Fast networking requires preemptive scheduling. When network data arrives the system must buffer it until the application executes and reads the data. If the network is very fast, the memory required for this buffering can be huge. Therefore it's vitally important that the application run as quickly as possible after the arrival of network data. Cooperatively scheduled threads do not fit this bill.

For example, let's say your application uses Thread Manager threads for its networking. While inter-thread switch times are very low, one of those threads must eventually call WaitNextEvent in order to respond to user events. At that point the Process Manager yields time to other applications. If there are other applications running it's possible for your application to remain unscheduled for a long time; a typically value might be 6 ticks, or 0.1 seconds. If your application is receiving data from a gigabit network (1000 Gb/s, or approximate 100 MB/s), the system must buffer 10 MB of data (100 MB/s times 0.1 s) to prevent flow control on the wire. This is prohibitively large buffer, which implies that a cooperatively scheduled application will never yield excellent network performance.

The traditional way to run your network application preemptively is to use notifiers. A notifier runs at deferred task time, so there's very little latency between the arrival of network data (an interrupt from the network hardware) and the execution of your application's code.

The big drawback to notifiers is that they run in an interrupt context: your application must do its processing and leave the notifier. Notifier-based applications must use a state machine execution model, which makes them hard to program and unwieldy to maintain. Unfortunately, given Mac OS's traditional lack of preemptive threads, notifiers are the only solution.

In Mac OS 8.6 Apple introduced a preemptive thread model to Mac OS in the form of multiprocessing (MP) tasks. While the name implies that these threads require a multiprocessor system, this is not the case. MP tasks work just fine, and are preemptively scheduled, on single-processor systems. Unfortunately, MP tasks can only call a very limited set of system services. In Mac OS 8.6 this set was too small to write useful network applications. However, in Mac OS 9.0 this set expanded such that MP task-based network applications became possible.

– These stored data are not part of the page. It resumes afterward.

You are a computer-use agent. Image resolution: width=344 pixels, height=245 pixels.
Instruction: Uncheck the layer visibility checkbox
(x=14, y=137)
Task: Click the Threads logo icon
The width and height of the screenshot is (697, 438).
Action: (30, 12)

The two key changes in Mac OS 9.0 are:

The first change is critical because network applications typically need to access the file system as well as the network. This is especially true for network applications where speed is a priority; such applications typically move a lot of data, and the file system is either the source or the sink for that data.

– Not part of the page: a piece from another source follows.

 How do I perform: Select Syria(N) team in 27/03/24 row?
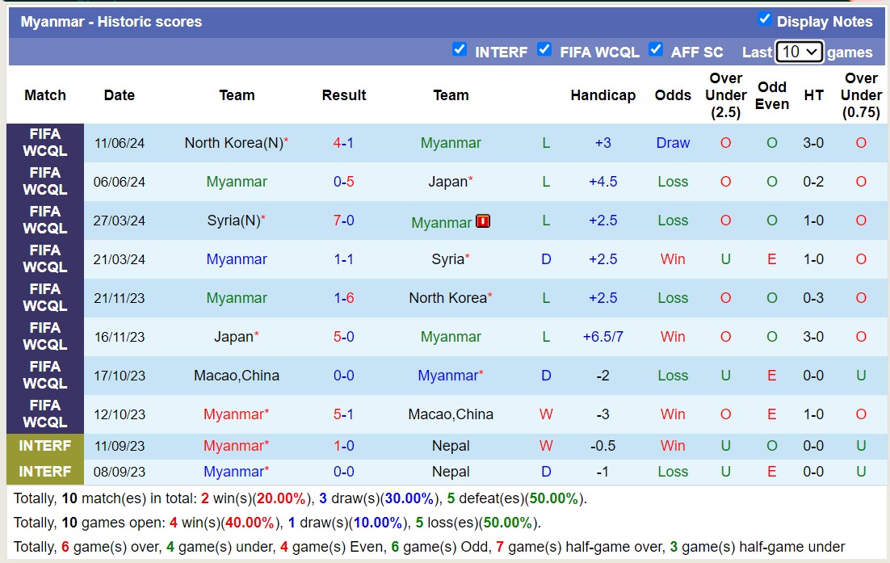click(x=236, y=221)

The second change is critical because it offers a low-latency communications mechanism between MP tasks and Open Transport. OTMP uses this mechanism to implement its simple and efficient interface to the network from MP tasks. The implementation is described later in this document.

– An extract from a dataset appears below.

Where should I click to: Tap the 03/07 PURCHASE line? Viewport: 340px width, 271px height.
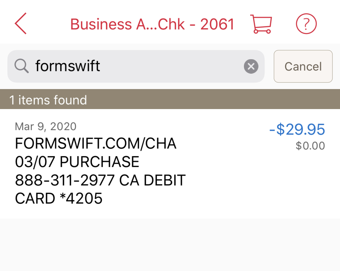[x=77, y=162]
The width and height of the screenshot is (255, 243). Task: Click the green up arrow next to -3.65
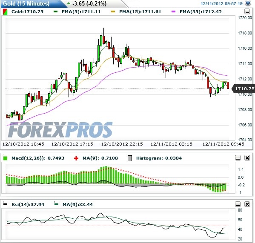[69, 3]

In summary, high-speed networking requires a preemptively scheduled execution environment. You can use notifiers to implement high-speed networking, but the programming model is state machine-based and therefore unnecessarily difficult. OTMP allows you to efficiently access the network using a synchronous threaded execution model based on MP tasks.

Packing List

The sample contains the following items:

Using the Sample

The OTMP library comes with a test application, OTMPSimpleServerHTTP, which you can run to demonstrate the library functioning on your computer. OTMPSimpleServerHTTP is an evolution of the DTS sample code OTSimpleServerHTTP. The non-MP sample is a very simple HTTP server that is threaded using Thread Manager threads and Open Transport's "sync idle" programming model. The MP sample is threaded using preemptively scheduled threads (MP tasks), along with synchronous network access using OTMP.

To try out this sample, take the following steps.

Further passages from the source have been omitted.